Der Staat schaut immer zuerst auf das Kapital

Die Massnahmen des Bundesrates und anderer Regierung folgten einem Ziel: Das System vor dem Zusammenbruch zu bewahren und die Kapitaleinkommen des reichsten 1% zu schützen. Dafür wurden Darlehen vergeben, mit denen Zinsen und Mieten bezahlt werden können. Das Bankensystem wurde wieder einmal von der öffentlichen Hand gerettet. Die Banken geschäften praktisch risikofrei, weil sie wissen, dass sie im Notfall vom Staat gerettet werden müssen. Aber wenn der Staat das Risiko sowieso übernehmen muss, soll er auch die Kontrolle über den Finanzmarkt erhalten.

Wir sitzen nicht alle im selben Boot

Während die Hilfen für Fluggesellschaften in Strömen flossen, warteten Kindertagesstätten ewig auf Unterstützung und Tausende Menschen müssen für ihr Essen Schlange stehen.

Mit der Krise ist der Bedarf nach unbezahlter Care-Arbeit massiv gestiegen und damit auch die Belastung für Frauen*. Und sie sind es auch, die in den Branchen arbeiten, die jetzt am stärksten betroffen sind.

Im öffentlichen Diskurs sind die Tausenden Menschen, die in den überfüllten Lagern in Griechenland eingesperrt sind, völlig untergegangen.
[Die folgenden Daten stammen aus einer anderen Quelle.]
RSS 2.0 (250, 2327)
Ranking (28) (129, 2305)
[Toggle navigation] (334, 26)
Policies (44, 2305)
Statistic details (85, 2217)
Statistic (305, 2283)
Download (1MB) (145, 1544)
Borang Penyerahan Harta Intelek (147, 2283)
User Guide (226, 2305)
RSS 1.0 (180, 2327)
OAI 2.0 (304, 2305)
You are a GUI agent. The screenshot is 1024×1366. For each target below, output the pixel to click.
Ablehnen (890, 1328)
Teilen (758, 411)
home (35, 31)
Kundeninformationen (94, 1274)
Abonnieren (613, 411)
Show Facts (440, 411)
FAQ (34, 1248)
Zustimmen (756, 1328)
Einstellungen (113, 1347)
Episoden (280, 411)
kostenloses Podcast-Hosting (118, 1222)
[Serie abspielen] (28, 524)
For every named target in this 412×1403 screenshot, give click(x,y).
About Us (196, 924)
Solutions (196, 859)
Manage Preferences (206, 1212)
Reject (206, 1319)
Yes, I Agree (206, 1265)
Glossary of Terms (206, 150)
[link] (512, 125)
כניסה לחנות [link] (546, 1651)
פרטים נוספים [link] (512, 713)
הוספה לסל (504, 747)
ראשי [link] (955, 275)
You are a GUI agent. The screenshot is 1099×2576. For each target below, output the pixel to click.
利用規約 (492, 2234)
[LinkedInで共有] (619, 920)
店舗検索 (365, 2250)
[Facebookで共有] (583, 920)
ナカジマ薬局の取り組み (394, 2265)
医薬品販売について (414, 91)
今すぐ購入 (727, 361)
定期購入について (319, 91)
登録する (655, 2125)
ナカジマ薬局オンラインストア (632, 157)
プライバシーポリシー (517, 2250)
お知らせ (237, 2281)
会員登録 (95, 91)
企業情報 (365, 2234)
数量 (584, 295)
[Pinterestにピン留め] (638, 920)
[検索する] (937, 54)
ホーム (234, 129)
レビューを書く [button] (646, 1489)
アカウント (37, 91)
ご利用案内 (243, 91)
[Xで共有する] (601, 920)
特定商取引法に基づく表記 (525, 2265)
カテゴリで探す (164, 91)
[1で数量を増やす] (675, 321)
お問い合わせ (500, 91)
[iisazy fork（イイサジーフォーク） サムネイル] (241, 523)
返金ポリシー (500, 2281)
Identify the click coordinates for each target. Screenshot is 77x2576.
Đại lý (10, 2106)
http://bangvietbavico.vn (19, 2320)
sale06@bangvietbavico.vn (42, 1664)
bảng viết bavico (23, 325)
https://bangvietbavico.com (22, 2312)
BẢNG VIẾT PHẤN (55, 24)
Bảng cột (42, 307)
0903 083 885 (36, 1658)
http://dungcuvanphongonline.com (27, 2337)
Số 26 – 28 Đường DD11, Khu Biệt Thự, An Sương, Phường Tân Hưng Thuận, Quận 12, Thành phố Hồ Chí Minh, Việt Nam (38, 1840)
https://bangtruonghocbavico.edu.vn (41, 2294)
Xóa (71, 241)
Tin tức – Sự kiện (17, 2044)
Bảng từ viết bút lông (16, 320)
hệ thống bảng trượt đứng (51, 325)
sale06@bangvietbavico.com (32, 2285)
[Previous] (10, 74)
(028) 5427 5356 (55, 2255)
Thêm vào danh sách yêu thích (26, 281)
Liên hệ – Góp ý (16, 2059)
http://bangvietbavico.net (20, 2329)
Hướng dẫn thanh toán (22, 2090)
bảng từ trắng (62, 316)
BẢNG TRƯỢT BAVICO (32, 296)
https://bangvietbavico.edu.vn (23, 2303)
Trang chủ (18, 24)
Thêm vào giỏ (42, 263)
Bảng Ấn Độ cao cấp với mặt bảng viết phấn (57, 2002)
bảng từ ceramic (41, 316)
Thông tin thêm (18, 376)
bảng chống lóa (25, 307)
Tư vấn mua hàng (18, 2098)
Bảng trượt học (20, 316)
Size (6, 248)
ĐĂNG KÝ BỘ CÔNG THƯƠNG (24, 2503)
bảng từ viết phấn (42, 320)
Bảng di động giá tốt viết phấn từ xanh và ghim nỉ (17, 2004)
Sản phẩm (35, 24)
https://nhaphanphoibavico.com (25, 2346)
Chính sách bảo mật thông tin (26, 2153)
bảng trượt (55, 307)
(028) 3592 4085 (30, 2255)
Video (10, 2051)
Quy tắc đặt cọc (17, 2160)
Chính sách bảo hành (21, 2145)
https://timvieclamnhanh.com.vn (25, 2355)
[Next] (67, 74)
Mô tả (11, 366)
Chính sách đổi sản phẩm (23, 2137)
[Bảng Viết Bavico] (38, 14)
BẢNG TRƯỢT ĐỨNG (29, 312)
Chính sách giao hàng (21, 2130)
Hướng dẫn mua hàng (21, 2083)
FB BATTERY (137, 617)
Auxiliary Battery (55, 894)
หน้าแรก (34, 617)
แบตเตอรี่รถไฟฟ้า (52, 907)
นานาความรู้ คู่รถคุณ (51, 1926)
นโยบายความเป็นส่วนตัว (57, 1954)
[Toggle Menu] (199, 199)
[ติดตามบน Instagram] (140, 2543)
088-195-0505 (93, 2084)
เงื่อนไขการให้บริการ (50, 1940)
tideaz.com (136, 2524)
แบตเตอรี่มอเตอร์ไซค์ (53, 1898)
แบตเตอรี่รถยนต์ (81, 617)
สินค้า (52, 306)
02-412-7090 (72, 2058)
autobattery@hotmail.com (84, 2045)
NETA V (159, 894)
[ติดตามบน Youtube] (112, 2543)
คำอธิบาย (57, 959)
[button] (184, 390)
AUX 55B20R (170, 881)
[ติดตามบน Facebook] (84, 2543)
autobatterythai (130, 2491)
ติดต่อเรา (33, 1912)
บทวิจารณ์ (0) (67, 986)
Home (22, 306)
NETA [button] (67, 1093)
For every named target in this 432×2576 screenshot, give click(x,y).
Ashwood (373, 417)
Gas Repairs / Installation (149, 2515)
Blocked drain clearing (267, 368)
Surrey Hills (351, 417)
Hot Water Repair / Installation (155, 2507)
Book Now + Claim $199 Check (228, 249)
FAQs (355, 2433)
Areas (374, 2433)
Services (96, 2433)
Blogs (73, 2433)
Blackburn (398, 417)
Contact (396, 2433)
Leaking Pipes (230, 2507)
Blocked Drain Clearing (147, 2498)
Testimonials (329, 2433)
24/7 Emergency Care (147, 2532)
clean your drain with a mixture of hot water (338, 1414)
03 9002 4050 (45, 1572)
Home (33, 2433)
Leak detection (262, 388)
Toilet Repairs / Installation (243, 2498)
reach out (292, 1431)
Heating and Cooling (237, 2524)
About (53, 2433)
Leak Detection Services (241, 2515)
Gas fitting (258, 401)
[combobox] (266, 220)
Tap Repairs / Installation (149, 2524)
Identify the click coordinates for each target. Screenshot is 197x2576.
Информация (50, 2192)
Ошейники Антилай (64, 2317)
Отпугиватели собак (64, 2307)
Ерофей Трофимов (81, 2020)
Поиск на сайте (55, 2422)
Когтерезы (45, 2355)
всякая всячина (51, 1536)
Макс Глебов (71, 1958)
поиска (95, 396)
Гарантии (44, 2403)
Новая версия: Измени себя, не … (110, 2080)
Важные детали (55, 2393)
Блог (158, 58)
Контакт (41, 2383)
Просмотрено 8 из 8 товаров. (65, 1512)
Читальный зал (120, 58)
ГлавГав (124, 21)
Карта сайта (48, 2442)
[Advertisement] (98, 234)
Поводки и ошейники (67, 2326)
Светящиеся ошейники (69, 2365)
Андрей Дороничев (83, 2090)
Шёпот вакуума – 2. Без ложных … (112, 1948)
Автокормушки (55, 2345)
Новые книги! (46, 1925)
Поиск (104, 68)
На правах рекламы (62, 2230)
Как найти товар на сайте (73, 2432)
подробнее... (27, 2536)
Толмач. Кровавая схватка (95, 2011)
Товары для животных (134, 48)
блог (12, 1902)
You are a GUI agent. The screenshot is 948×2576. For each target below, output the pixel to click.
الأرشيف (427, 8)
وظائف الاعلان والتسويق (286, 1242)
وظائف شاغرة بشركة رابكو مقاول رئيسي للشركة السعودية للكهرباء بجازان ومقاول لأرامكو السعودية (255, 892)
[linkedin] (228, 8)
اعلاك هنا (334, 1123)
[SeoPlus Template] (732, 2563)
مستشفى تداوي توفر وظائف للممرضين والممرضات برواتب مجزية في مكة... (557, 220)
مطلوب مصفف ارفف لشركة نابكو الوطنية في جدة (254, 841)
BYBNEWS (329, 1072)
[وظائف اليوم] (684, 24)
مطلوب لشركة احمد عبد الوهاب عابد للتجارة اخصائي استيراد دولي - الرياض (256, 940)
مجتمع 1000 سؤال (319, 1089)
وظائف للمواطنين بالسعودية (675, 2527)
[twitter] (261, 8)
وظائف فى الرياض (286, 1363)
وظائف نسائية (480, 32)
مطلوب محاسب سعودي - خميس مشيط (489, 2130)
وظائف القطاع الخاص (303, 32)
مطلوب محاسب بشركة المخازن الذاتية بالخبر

In der Krise ist es also umso wichtiger, jenen eine Stimme zu geben, die sonst keine haben. Privilegien und Intersektionalität sind in der Krise keine Nebensächlichkeiten.

Im Krisenstab des Bundesrates sitzen 12 Männer und 2 Frauen. Die Wirtschaftsverbände sind vertreten, die Pflege nicht. Die Massnahmen zur Unterstützung der Bevölkerung wurden vor allem aus dem Blickwinkel reicher alter Männer getroffen. Das haben all jene zu spüren bekommen, die diesem Profil nicht entsprechen.

Die Krise hat bestehende Probleme verstärkt

Der Lockdown hat der Monopolisierung (vor allem digitalen Konzernen) Vorschub geleistet. Grosse digitale Konzerne wie Amazon haben auf Kosten der kleineren Läden massiv von der Krise profitiert. Umso dringender wird es, diese unter demokratische Kontrolle zu stellen.

Solidarität

Der Bund hat es nicht fertiggebracht, Hilfe für die zu organisieren, die vom Shutdown direkt betroffen waren. Risikogruppen konnten sich dafür auf die Hilfe aus Solidaritätsgruppen verlassen, die sich überall in der Schweiz gegründet haben. In diesen spontanen und dezentralen Gruppen wurde extrem wichtige Arbeit geleistet, die eine zentrale Stelle nie so erbringen hätte können. Dies unterstreicht die Wichtigkeit der Organisation von unten statt von oben herab, aber die Verantwortung für diese Aufgaben liegt schlussendlich trotzdem bei der öffentlichen Hand.

Der Nationalstaat hat ausgedient

Zwar wurden die Grenzen geschlossen, doch gebracht hat das in der aktuellen Pandemie kaum etwas. Im Gegenteil: Der Konkurrenzkampf zwischen den Staaten um die Erforschung eines Impfstoffes oder die gegenseitige Blockade von Gesundheitsgütern verschlimmern die Situation zusätzlich. Grenzschliessungen können die Pandemie zwar eindämmen, aber niemals lösen. Die Krise hat offenbart, wie machtlos und handlungsunfähig der Nationalstaat eigentlich ist. Er ist Krisen wie einer Pandemie oder der Klimakatastrophe nicht gewachsen.